A fellow on the SAS Google Group posted a great chunk of code for me that will do a frequency count of words for a dataset with observations of textual data.
Here is the code below:
/* test data set */
data comments;
length obs 8 comment $1000.;
length p 8 c $1.;
drop p c;
input obs @@;
/* skip the blanks */
do while (c='’);
input c $char1. @@; /* guess what is wrong with $1.? */
end;
/* read one char at a time */
p = 1;
substr(comment,p,1) = c;
do until (c=’#');
p + 1;
input c $char1. @@;
substr(comment, p, 1) = c;
end;
substr(comment, p, 1) = ” “; /* get the # out */
/* release the input line */
input;
cards;
1 SAS defines analytics as data-driven insight for
better decisions.
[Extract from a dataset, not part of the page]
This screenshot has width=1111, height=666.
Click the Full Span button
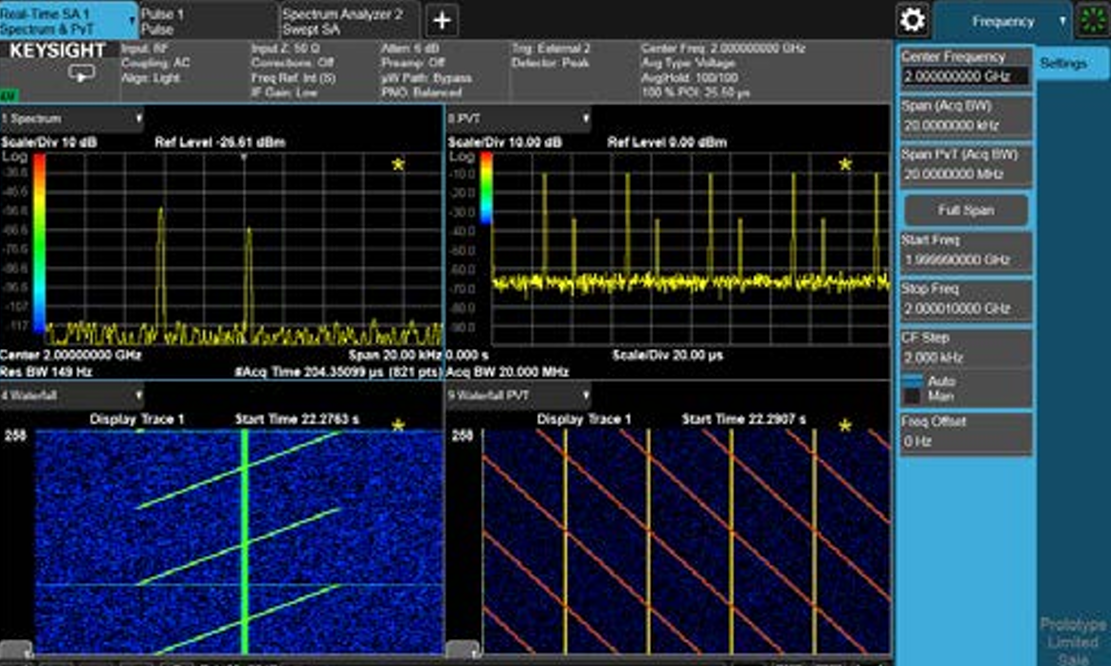coord(966,210)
With SAS Analytics you get an integrated environment
for predictive analytics and descriptive modeling, data mining, text
mining, forecasting, optimization, simulation, experimental design and
more.#
2 Our analytic solutions provide a range of
techniques and processes for the collection, classification, analysis
and interpretation of data to reveal patterns, anomalies, key
variables and relationships, leading ultimately to new insights for
guided decision making.#
3 We offer a comprehensive suite of analytics
software#
4 SAS offers an integrated suite of analytics
software unmatched in the industry, and delivered to you in a single
environment.#
;
run;
/* parse each word into an obs */
data words;
length obs no 8 word $16.; /* will be truncated if longer */
keep obs no word;
set comments;
no = 0;
do while(1);
no + 1;
word = upcase(scan(comment, no, ” .,!?”));
if word=”" then leave;
output;
end;
run;
proc freq data=words;
tables word/ out=counts;
run;
data test;
set counts;
file print;
if word>=’A';
n + 1;
drop n;
if mod(N,3)=1 then put; /* changed to 3 to narrow */
put word $10. count 5. +3 @;
run;